In 2013, Summit leadership began focusing their efforts on strengthening and streamlining its personalized learning model by hiring an engineer to work alongside the schools’ teachers to build out its Personalized Learning Plan into a dynamic platform that could serve as a backbone to its students’ and teachers’ experience.
In 2014, the vision of expanding accessibility to personalized learning to schools nationwide resulted in another new partnership, this time with Facebook. According to the Secondment Agreement formed between Summit and the media giant, Facebook provides Summit with free, full-time access to six of its engineers.
Growing interest in personalized learning across U.S. education has drawn considerable attention to the Summit Public Schools as a national leader in this work.
“A lot of people are trying to do the work we’ve been thinking about as well,” said Lizzie Choi, director of Basecamp for Summit Public Schools. “We built the personalized learning approach as well as the platform inside the organization but we wanted to figure out how we could give it away to other schools and really understand what it meant for different contexts – urban, rural, small, large.”
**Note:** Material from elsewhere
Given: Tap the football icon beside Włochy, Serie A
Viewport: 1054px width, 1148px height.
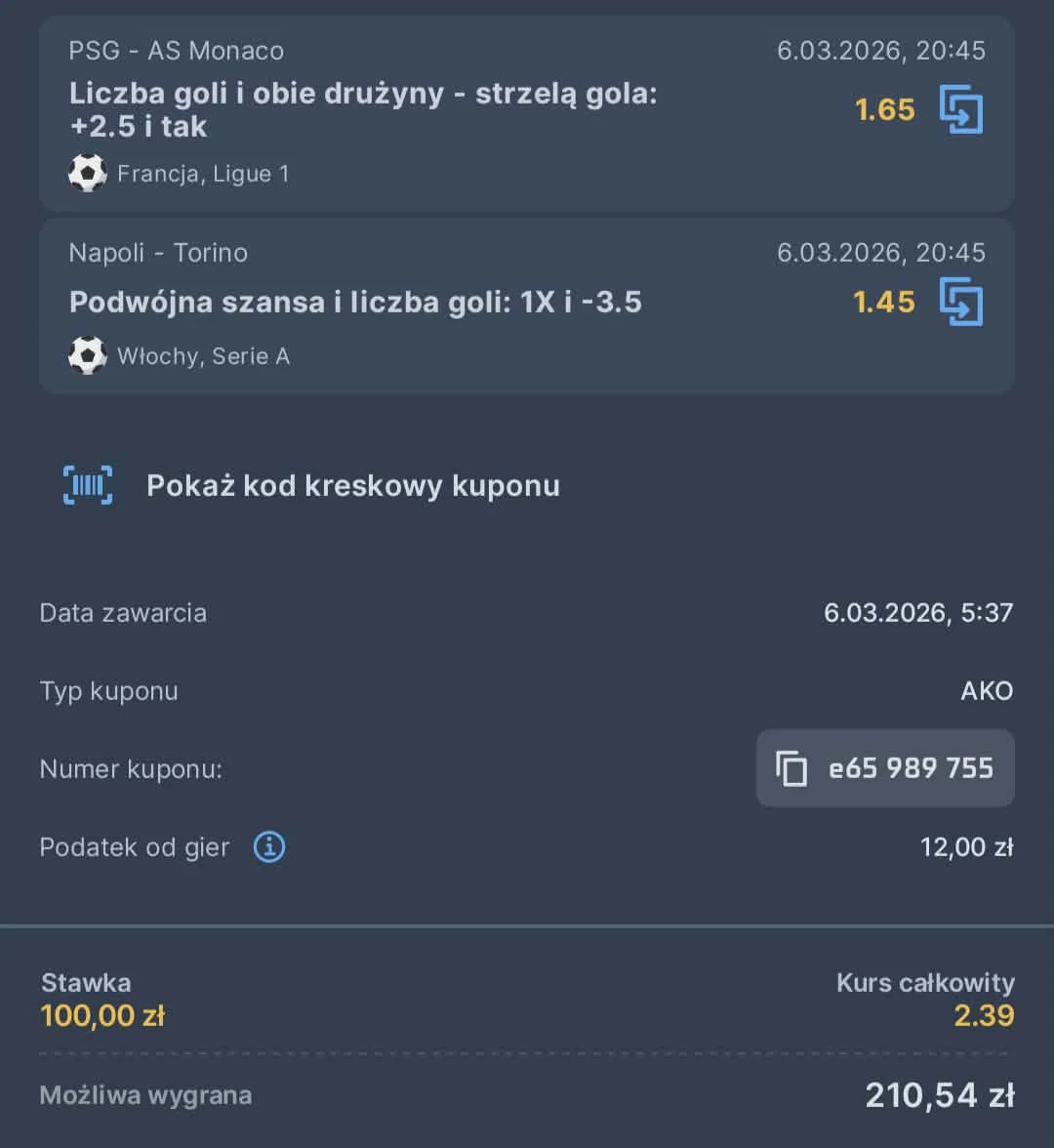Looking at the screenshot, I should point(88,356).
The Facebook partnership yielded an updated and streamlined package and PLP tool deployable to schools nationwide, for free. Summit then developed a program in which it could partner with schools across the country and provide them the support and resources needed to explore and expand personalized learning within their own communities: Summit Basecamp.
The first year, 70 schools applied to be Basecamp pilot schools. Acceptance into the program includes professional development, design and community support, and the tools and resources for a school to move toward a personalized learning environment.
Nineteen schools were chosen this year – fifteen traditional district schools and four public charter schools.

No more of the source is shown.